Those on the right of the Labour party, for want of a better term, have one substantial silver lining to take away from this election: it is another nail in the coffin of the damaging delusion that Labour can win from the left.
I say “another” nail because it joins a growing collection of such nails, hammered home throughout the Eighties and culminating, so it was thought, with the bitter surprise of 1992. That was the wake-up call that finally prompted Labour to let Tony Blair recast it and lead it to three landslide victories in a row.
Yet Ed Miliband based his entire leadership on a rejection of that reform. The sobering result is that unless Labour somehow contrives to win in 2020, Blair will be the only Labour leader to win a general election in half a century.
The country that elected Baldwin when Europe was turning to communism and fascism has now elected Cameron whilst the Continent seeks answers in Syriza and the Front Nationale. In England and Wales, at least, a strong predilection for self-conscious anti-radicalism remains potent.
It is telling that in the aftermath of Friday morning it is two supposed ‘Blairites’, Liz Kendall and Chuka Umunna, who have been first out of the gates in the party leadership election. Blair himself has made an intervention, clearly sensing that a window for rehabilitation may have opened.
The Labour right will also see themselves as addressing a clear strategic problem for Labour: the vital battleground with the Conservatives.

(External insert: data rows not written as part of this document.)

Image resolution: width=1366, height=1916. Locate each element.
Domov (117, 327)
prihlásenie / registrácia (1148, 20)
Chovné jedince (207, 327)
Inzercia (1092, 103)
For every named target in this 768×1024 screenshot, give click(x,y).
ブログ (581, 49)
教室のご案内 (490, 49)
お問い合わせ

A very disappointing performance in Con/Lab marginal is what really hammered home how bad Thursday was going to be, and Nuneaton may replace Basildon as the constituency carved into the soul of every Labour activist.
Yet the Tories, focused as they were on eviscerating the Liberal Democrats, still lost ground slightly to Labour on that blue-red battleground. This suggests that a strong centrist candidate could be very effective against the Conservatives in those critical marginals.

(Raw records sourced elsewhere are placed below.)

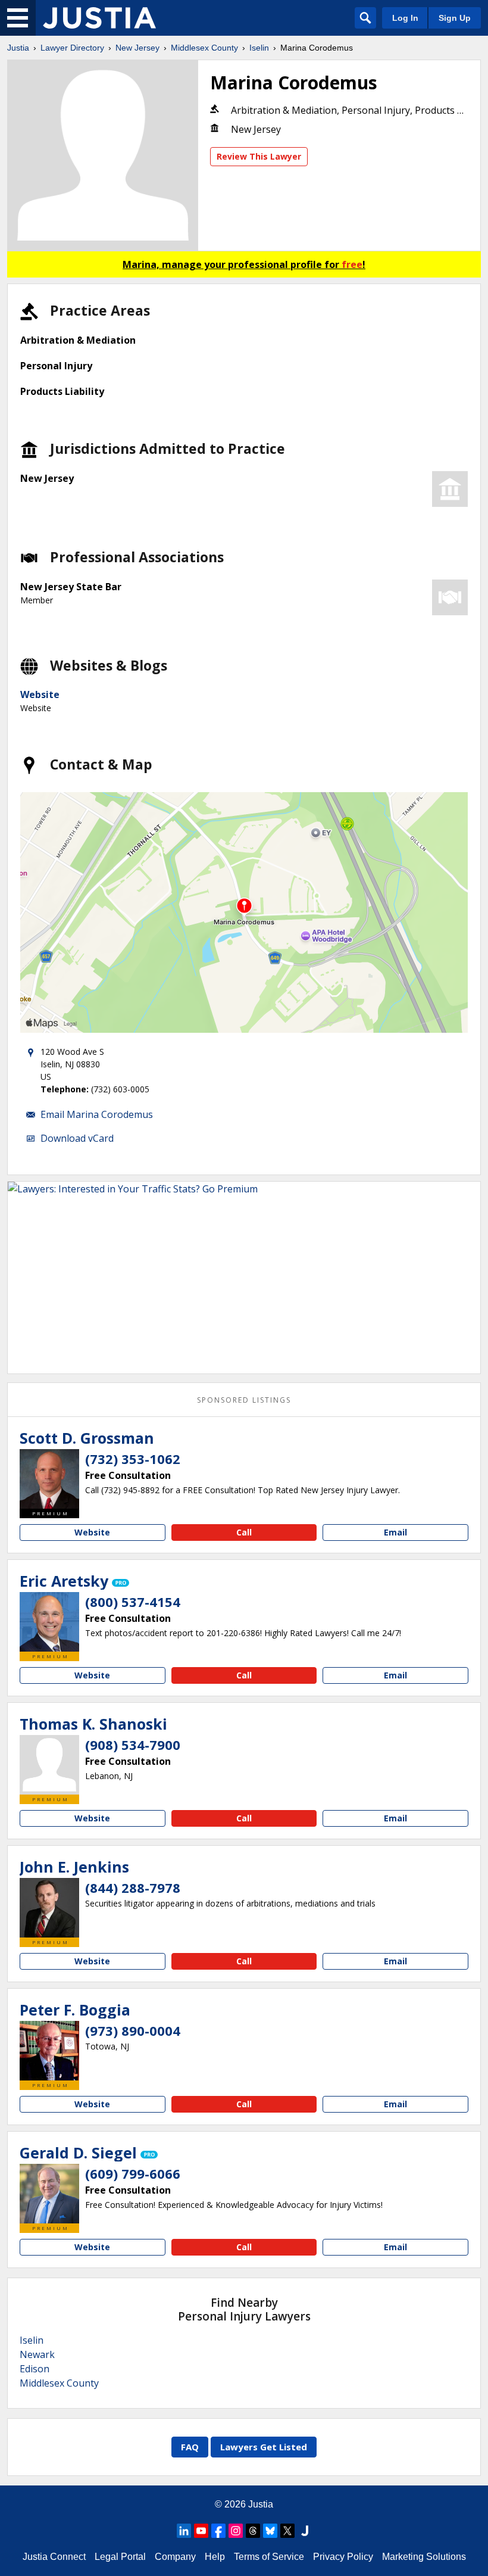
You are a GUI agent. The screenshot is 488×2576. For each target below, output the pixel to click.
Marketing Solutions (424, 2557)
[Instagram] (236, 2531)
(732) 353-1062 (132, 1459)
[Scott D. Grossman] (49, 1479)
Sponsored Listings (244, 1400)
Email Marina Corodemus (96, 1114)
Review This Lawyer (259, 156)
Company (175, 2557)
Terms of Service (269, 2557)
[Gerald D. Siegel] (49, 2193)
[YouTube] (201, 2531)
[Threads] (253, 2531)
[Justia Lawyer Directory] (99, 18)
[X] (287, 2531)
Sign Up (455, 18)
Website (40, 694)
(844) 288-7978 (132, 1887)
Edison (34, 2368)
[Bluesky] (270, 2531)
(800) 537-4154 (132, 1602)
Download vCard (77, 1138)
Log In (405, 18)
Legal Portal (120, 2557)
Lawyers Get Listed (263, 2447)
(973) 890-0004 (132, 2030)
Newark (37, 2354)
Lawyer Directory (72, 47)
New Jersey (137, 47)
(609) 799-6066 (132, 2173)
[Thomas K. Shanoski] (49, 1765)
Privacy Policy (343, 2557)
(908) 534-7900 (132, 1744)
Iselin (259, 47)
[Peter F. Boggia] (49, 2050)
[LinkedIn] (184, 2531)
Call (244, 1532)
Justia (18, 47)
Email (395, 1532)
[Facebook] (218, 2531)
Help (215, 2557)
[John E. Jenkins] (49, 1908)
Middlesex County (204, 47)
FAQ (190, 2447)
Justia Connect (54, 2557)
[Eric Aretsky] (49, 1622)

Alternatively, that a strong, centrist Conservative candidate could inflict yet deeper misery on Labour if it elects another comfort-zone leader. Especially if that Tory candidate is Boris Johnson, who could negate much of the party’s increasingly vital advantage in London.
However, the route back to Blairism is not as clear cut as the above arguments, and some Labour commentators, suggest. There is plenty of evidence which suggests that the various building blocks of the Blair coalition might be incompatible these days.
As seen most dramatically in Scotland, but also in the surge of the UKIP vote in the North of England and Wales, huge swathes of the Labour base are rejecting a party they perceive to have drifted away from them, caught up in the bright lights of the remote metropolis. Yet that metropolitan stronghold is also one of the remaining lynchpins of Labour support.
It is hard to imagine how a single Labour candidate or strategy could at once maintain their position in London, advance against the Conservatives in the South, shore up the North and Wales, and start to fight back in Scotland.
The prospect of UKIP, with a new leader and a properly focused campaign, smashing the party’s rotting machines in North and Wales as the SNP did in Scotland is a nightmare scenario that is not entirely implausible, given the compromises Labour may have to make to close its two million vote gap with the Tories.
In terms of Parliamentary strategy, given Labour’s 100-seat deficit they will struggle to maximise pressure on Cameron, for all his small majority, if they can’t or won’t cooperate with the smaller, more left-wing parties sharing the opposition benches with them. Although of course the Blairites can point out that such cooperation would itself be a gift to the Tories’ 2020 campaign.
In summary, Blair had the luxury of “base plus”, where he simply needed to add voters to the huge chunk of the electorate who were Labour, had always been Labour and would always be Labour. His would be heirs do not have that luxury.